About investing was Vilar was supremely confident. “It’s an art. You have to have good judgment. For 17 years out of 19 my firm has ranked first or second. I have compounded interest at over 30 per cent a year.”

But later that year the dotcom bubble burst.

Amerindo lost almost 90 percent of its value. Vilar lost homes in Colorado and when Citibank decided to auction the Manhattan apartment – to offset a $5 million debt – he forestalled the sale by negotiating a particularly unfavorable mortgage.

By 2003 he was defaulting on philanthropic pledges. The Metropolitan Opera in New York removed a sign saying “Vilar Grand Tier” because he had failed to deliver promised funds.
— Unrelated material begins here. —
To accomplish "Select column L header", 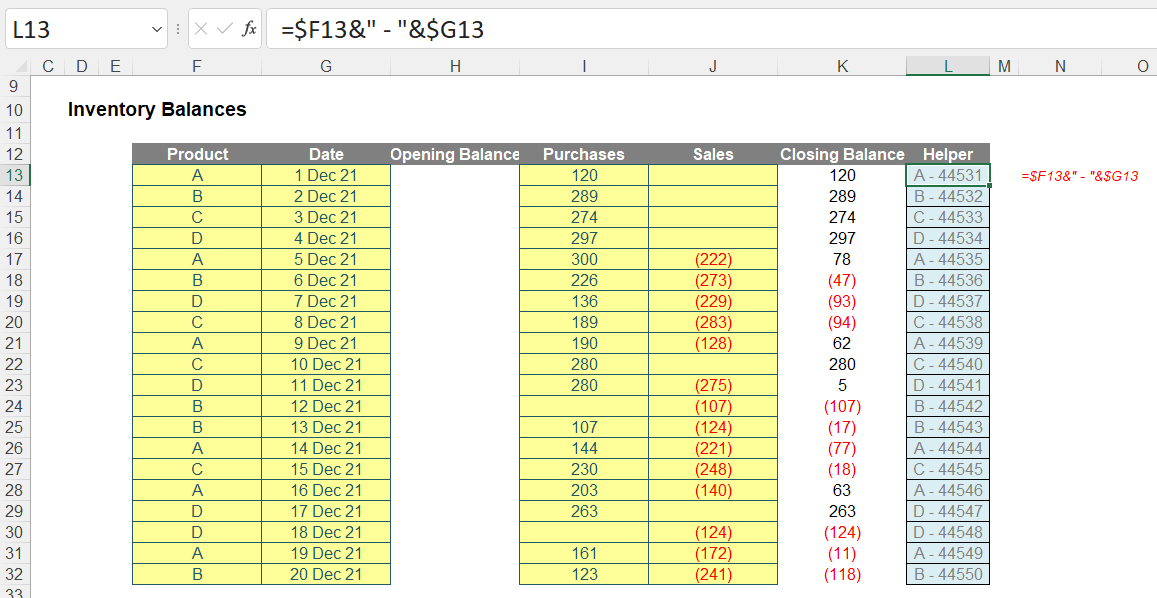I will (947, 66).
Plácido Domingo, artistic director of the Los Angeles Opera and the Washington Opera, said that Vilar was behind on payments to those groups, too. “I’m sorry about Alberto,” Domingo said. “We wish that everything could get solved in the best possible way for him.”

Why didn’t he just stop giving? Because once he’d started, to stop would be mortifying. American tax rules, which encourage long-term pledges, may also have been a factor.

Only now that Vilar has been arrested has the extent of his financial difficulties become clear. The judge initially set bail at $10m but Vilar’s lawyer, Susan Necheles, said Vilar had less than $10,000 in the bank. He couldn’t put up the $25m apartment because the Internal Revenue Service has a claim on it already, for unpaid taxes. She proposed an alternative bail package based on support from his only remaining friends; the four people willing to offer their life savings as surety included a teacher Vilar met 50 years ago in Puerto Rico and his wife, who works part time. “They have very few assets,” the judge noted, before returning Vilar to his cell.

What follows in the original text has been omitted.